Editorial: Prison study stresses need for more addiction treatment
A group trying to help West Virginia cope with its prison and jail crowding problem has come back with recommendations that appear to get at the root causes of the issue.
It's encouraging that state officials are already taking to heart some of the consultants' findings. Now it remains to be seen whether lawmakers and the governor will get on board to make additional investments that could help the state avoid even costlier options.
Representatives of the Justice Reinvestment Initiative, a project of the Justice Center at the nonpartisan Council of State Governments, on Tuesday submitted their recommendations to state officials. They were asked to help come up with solutions for the growth in the state's incarceration rate, which has the state's prisons at capacity and about 2,000 convicted felons in regional jails that weren't designed for so many inmates or to provide treatment, education and other services.

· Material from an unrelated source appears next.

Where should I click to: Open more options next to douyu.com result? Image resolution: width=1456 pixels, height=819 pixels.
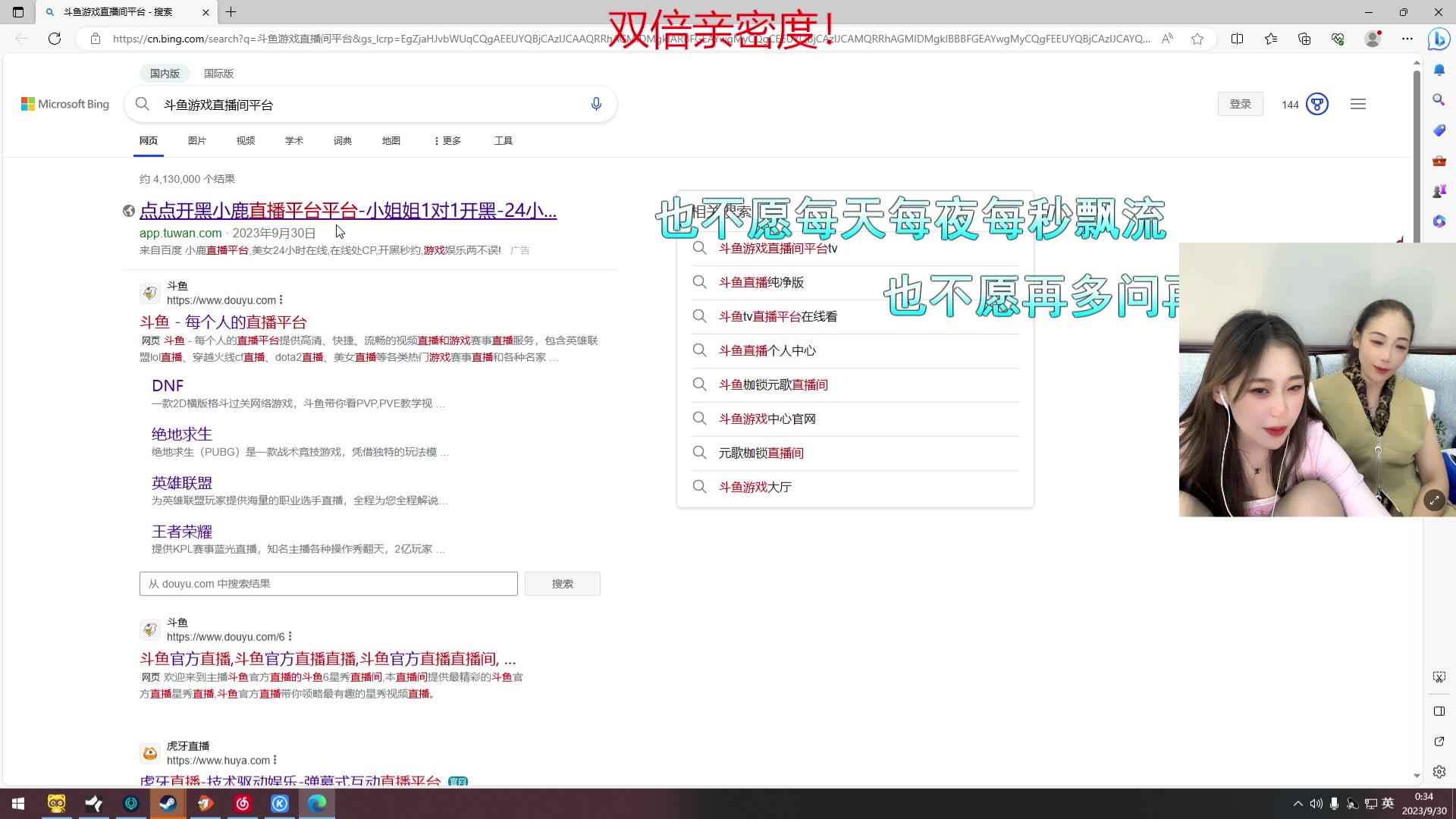281,300
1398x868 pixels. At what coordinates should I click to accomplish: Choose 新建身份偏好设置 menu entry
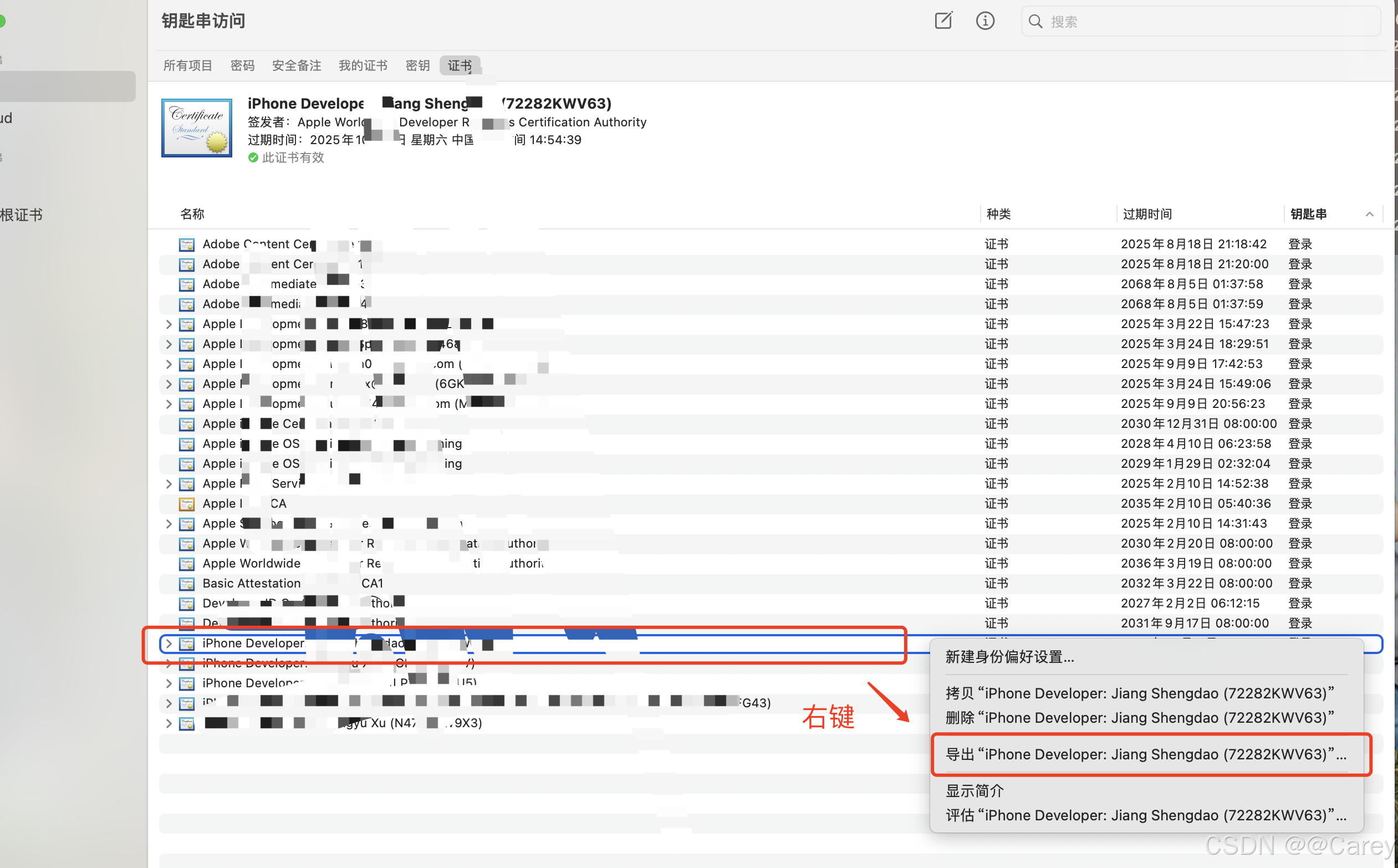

Among the recommendations are a more careful assessment of offenders before they enter the criminal justice system and to "respond swiftly and with certainty" against released offenders who violate terms of their probation, parole or other release. Both of those strategies make sense. The West Virginia Supreme Court of Appeals apparently agrees with one aspect. It announced Tuesday that beginning Aug. 1 every felon must submit to a widely used, research-based test meant to measure their risks and needs before they're sentenced.
But perhaps the most crucial finding from the Justice Reinvestment consultants is that the state should give more support to community-based programs aimed at moving offenders away from crime. To do that, the researchers said, the state should commit $25.5 million over five years toward substance abuse and addiction treatment. "Substance abuse was identified time and again as a major factor behind reoffending," said Marc Pelka, program director for Justice Reinvestment, according to a report by The Associated Press.
Pelka's assessment should come as no surprise. Corrections officials and others have said for years that a significant majority of offenders are in prison or jail because of problems related to substance abuse. Yet the state has few facilities to help people with addictions and has invested relatively little in such programs despite some efforts in the Legislature to do more.
The researchers say their recommendations can help the state avoid spending $200 million to construct a new prison and $140 million to pay for its operations over a period of five years.
The $25.5 million recommended for addiction treatment includes $500,000 to assist released offenders with housing and $2 million to train probation officers and community-based corrections staff. Compared with the costs associated with a new prison, $25 million is a bargain, one that likely will pay the bigger dividend of helping more people turn away from a life of crime. The legislature and the governor should jump on it.